Everything possible must be done to minimise or totally avoid civilian casualties. Security agents have a grave moral obligation to respect the principle of non-combatant immunity even in guerrilla warfare. Indiscriminate attacks on innocent people, their mass arrest and torture cannot be morally justified.
Using the services of intelligence officials, government should do more to unmask and hold accountable those individuals and groups responsible for the dastardly acts of terror in the country.
Poverty and corruption must be addressed
Above and beyond, it should make a serious effort to uncover the grievances of the Boko Haram insurgents as well as the policies and problems that provide fertile grounds in which terrorism thrives.
No doubt, young people carrying bombs and other deadly weapons to blow up themselves and others have been pushed to desperation by poverty and hopelessness. The anger and resentment in their hearts are deep and arouse their most destructive impulses.
Terrorism will go on in our nation as long as its underlying causes remain unaddressed and the structures of inequality are not dismantled.

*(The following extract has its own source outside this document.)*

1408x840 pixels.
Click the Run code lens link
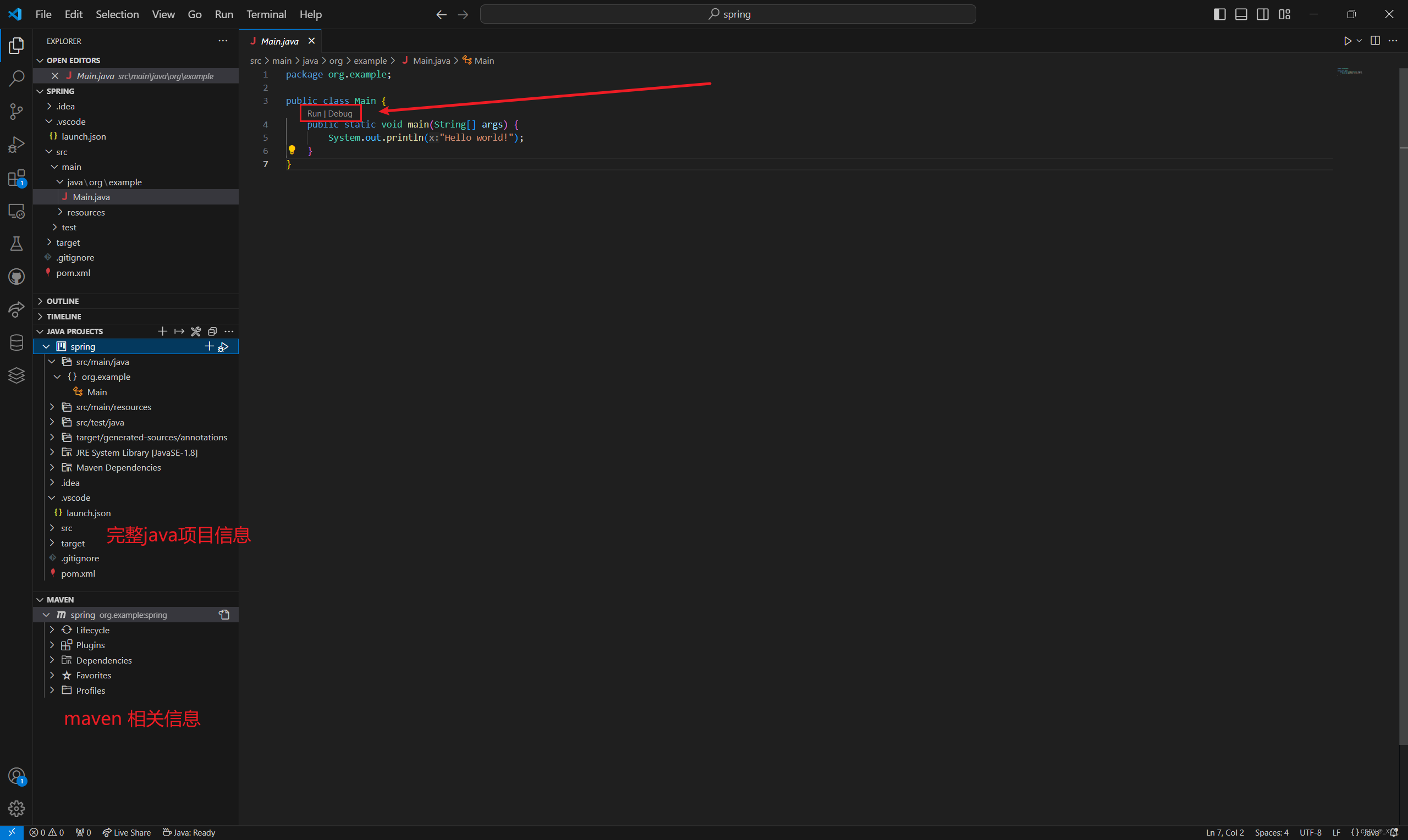[314, 114]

The grinding poverty among the almajerins, especially in the North East, intolerable extremes of hardship and misery, the growing gulf between the “have” and “have-nots”, the lack of participation of the vast majority in political life, the abuse of human rights, endemic corruption and threats to local cultures by the forces of globalisation, aided by powerful media are sources of deep resentment and anger, which terrorists seek to exploit for their own ends.
The needs of the jobless, hungry and homeless cannot be ignored or neglected without dreadful consequences. The government should wage unrelenting war against poverty, ignorance and corruption at all levels. No doubt that there will still be people of hate and violence, but they will have fewer allies, supporters and resources to commit their heinous acts.
As citizens of this nation, we must be united in insisting that politics is not simply a tool for grabbing power and using it in the selfish interest of the rulers and their cronies. We must all rightly see government as a mechanism for installing a just society that ensures the overall welfare of the populace.
An incompetent government, debilitated by corruption and lack of concern for the welfare of its people, provides a fertile ground for all kinds of lawlessness. In this regard, the Nigerian nation has a great challenge before it. We must learn the culture of justice, equity and tolerance or perish together through violence and mutual destruction.
Caritas Nigeria works with civil society partners at national, state and local government levels to advocate for good quality and affordable basic education for all children. Caritas Nigeria also works with the Catholic Diocesan Education and Justice and Peace Commissions to place orphans and vulnerable children in schools or provide them with alternative forms of education.